EXERCISE OBJECTIVE: Omitting the images, transcribe the records below exactly as they stand.

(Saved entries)
::::::::
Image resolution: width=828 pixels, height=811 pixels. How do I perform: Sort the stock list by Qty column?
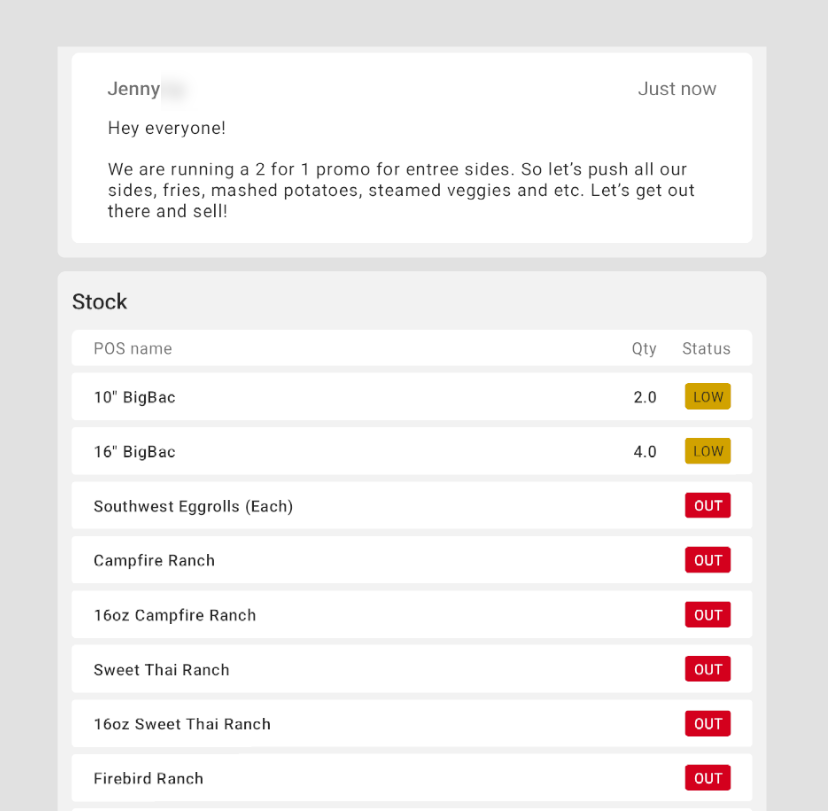pos(644,348)
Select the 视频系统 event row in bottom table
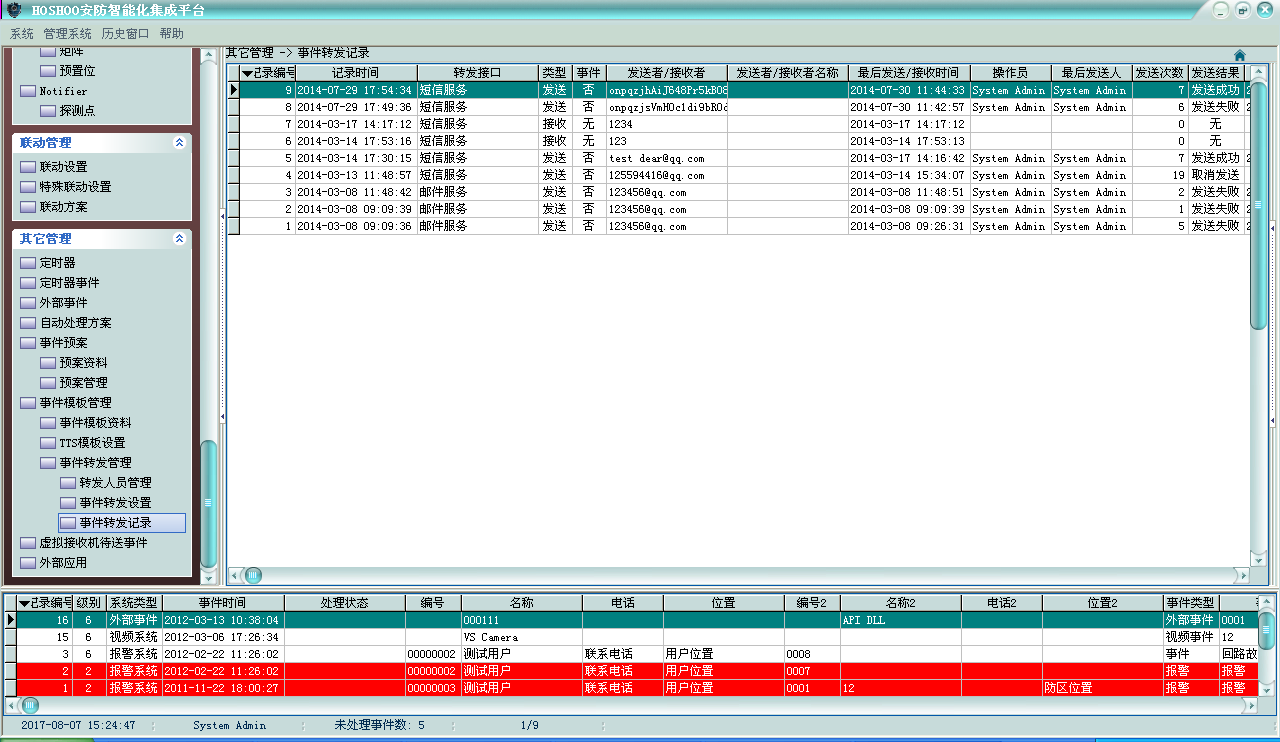The height and width of the screenshot is (742, 1280). coord(133,637)
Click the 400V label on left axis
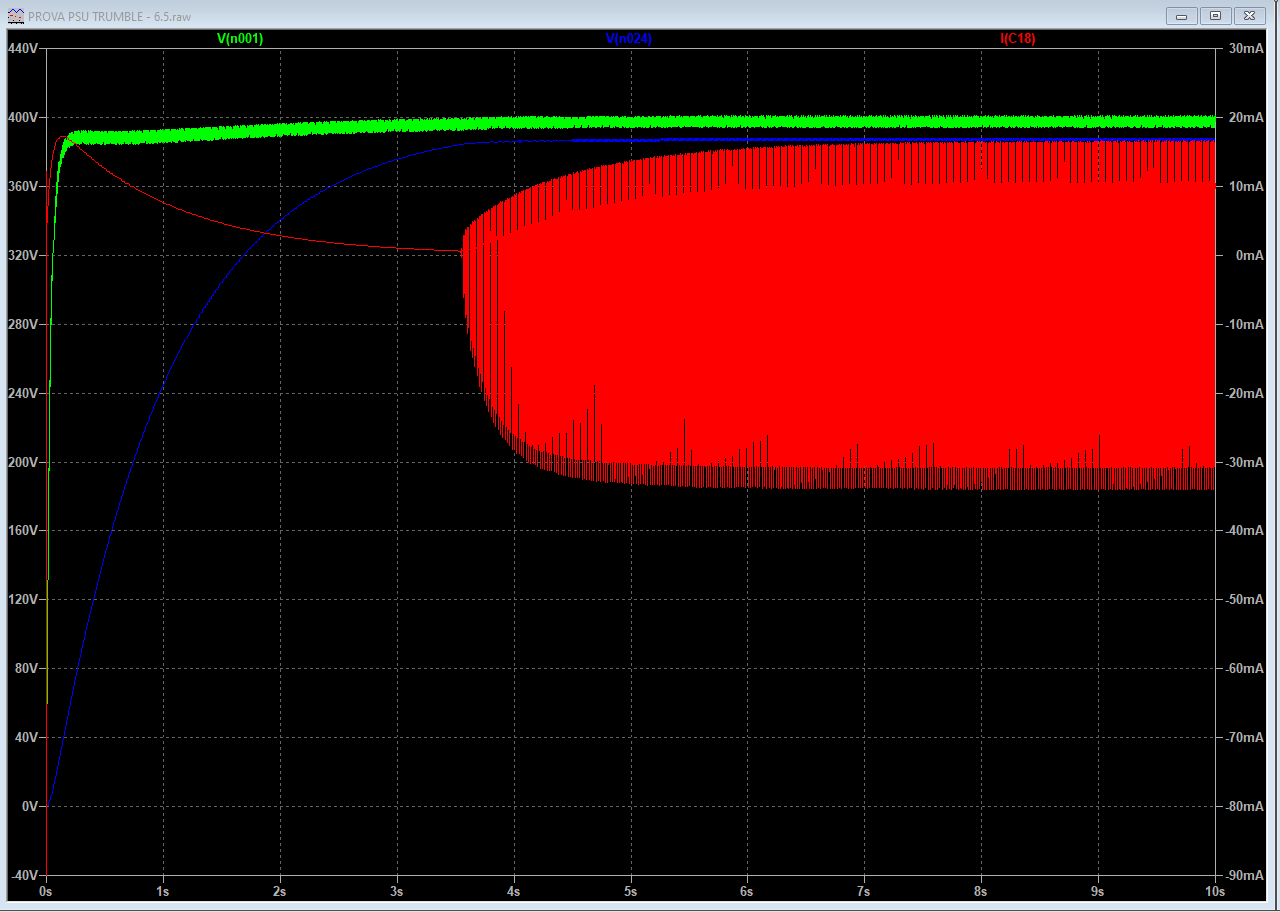Screen dimensions: 1280x912 (23, 118)
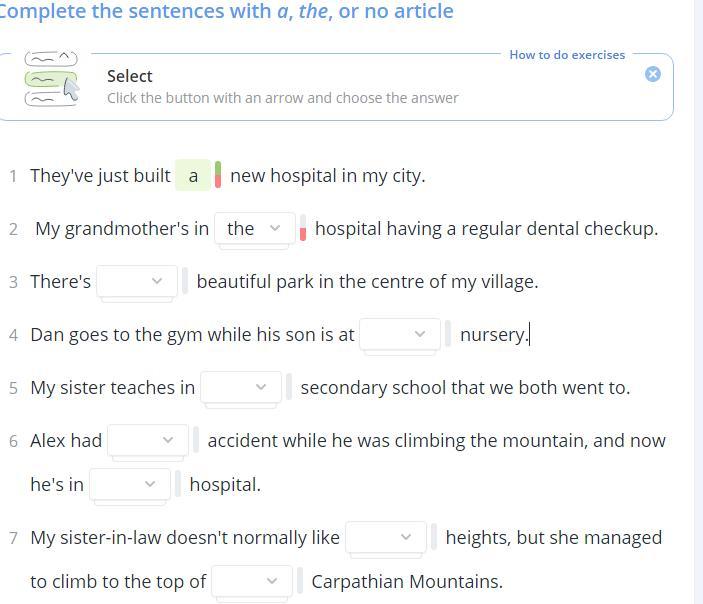Click the gray status bar before 'heights'

pos(434,538)
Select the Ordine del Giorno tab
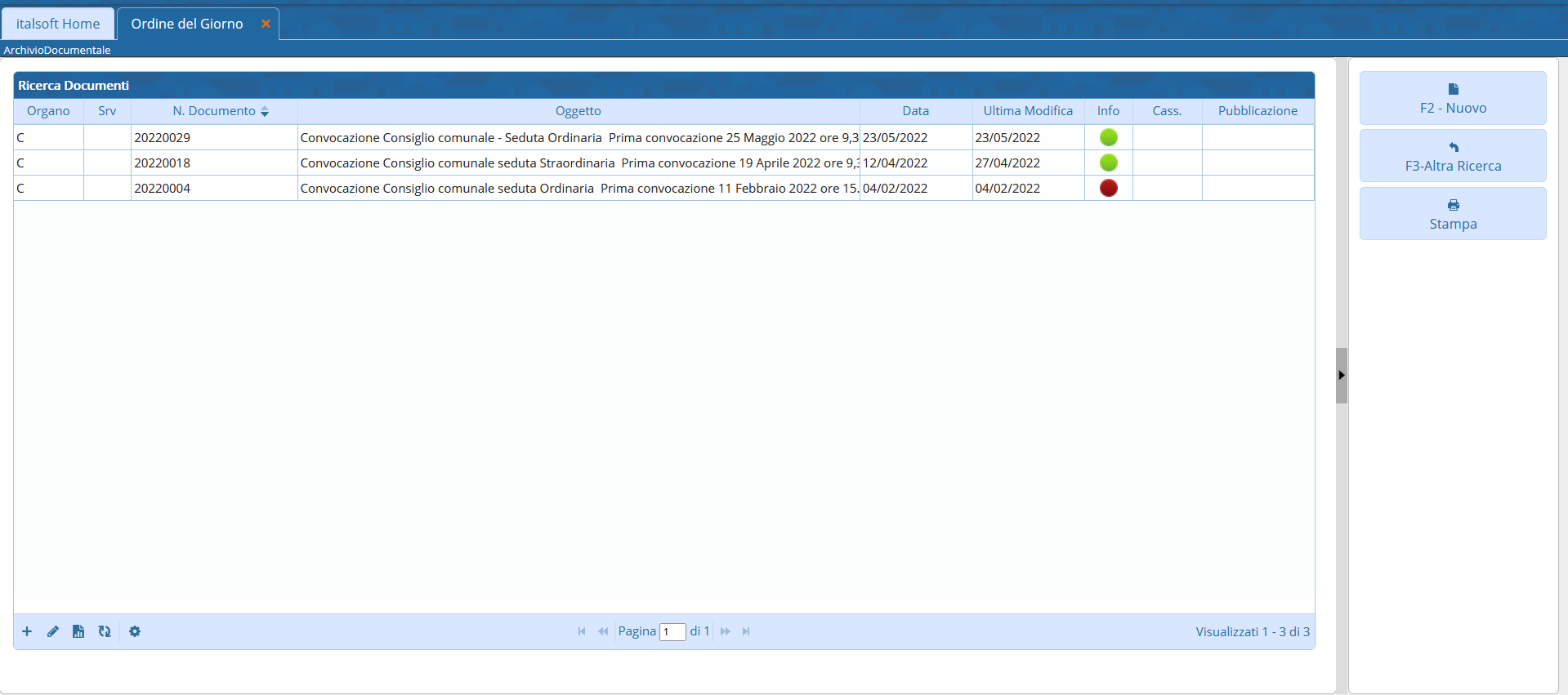Screen dimensions: 1568x695 pyautogui.click(x=187, y=24)
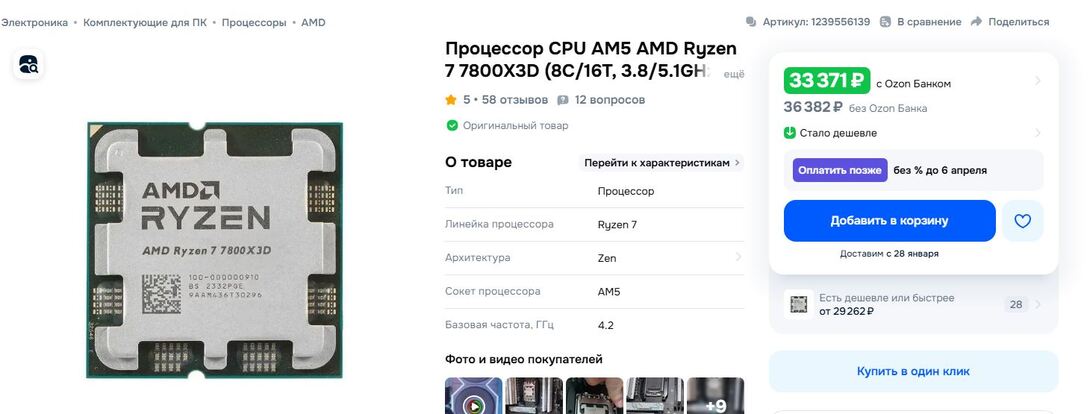Click Купить в один клик button
The height and width of the screenshot is (414, 1090).
913,371
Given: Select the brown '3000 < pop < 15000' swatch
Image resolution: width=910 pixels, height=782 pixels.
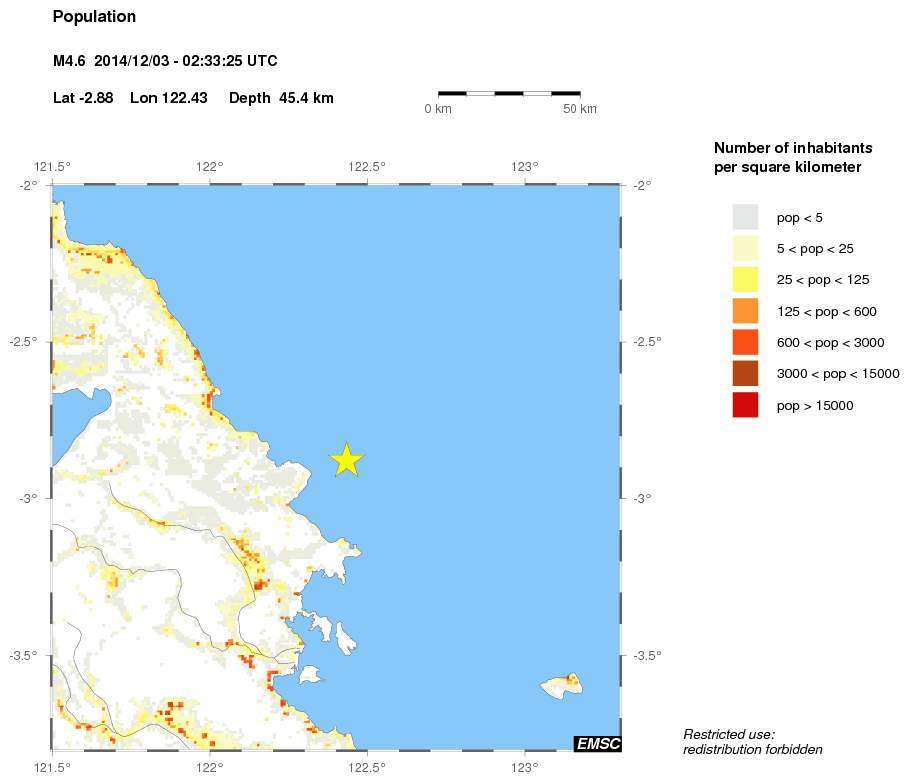Looking at the screenshot, I should 745,374.
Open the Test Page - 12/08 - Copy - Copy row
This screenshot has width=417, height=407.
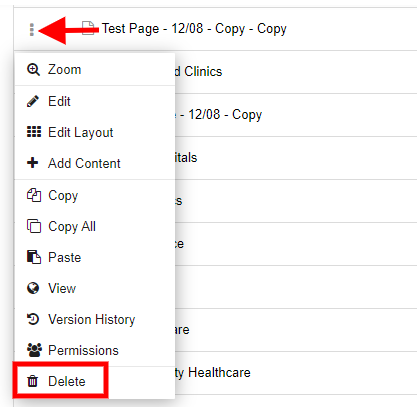[x=215, y=29]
::::::::
TASK RESULT:
Image resolution: width=828 pixels, height=811 pixels. How do I perform: Sort the stock list by Qty column?
pos(644,348)
Select the 视频系统 event row in bottom table
The height and width of the screenshot is (742, 1280). coord(133,637)
Click the 400V label on left axis
Screen dimensions: 1280x912 (23, 118)
Click the gray status bar before 'heights'

pos(434,538)
Select the Ordine del Giorno tab
Screen dimensions: 1568x695 pyautogui.click(x=187, y=24)
Click Купить в один клик button
The height and width of the screenshot is (414, 1090).
913,371
Given: Select the brown '3000 < pop < 15000' swatch
Image resolution: width=910 pixels, height=782 pixels.
Looking at the screenshot, I should 745,374.
Open the Test Page - 12/08 - Copy - Copy row
This screenshot has width=417, height=407.
[x=215, y=29]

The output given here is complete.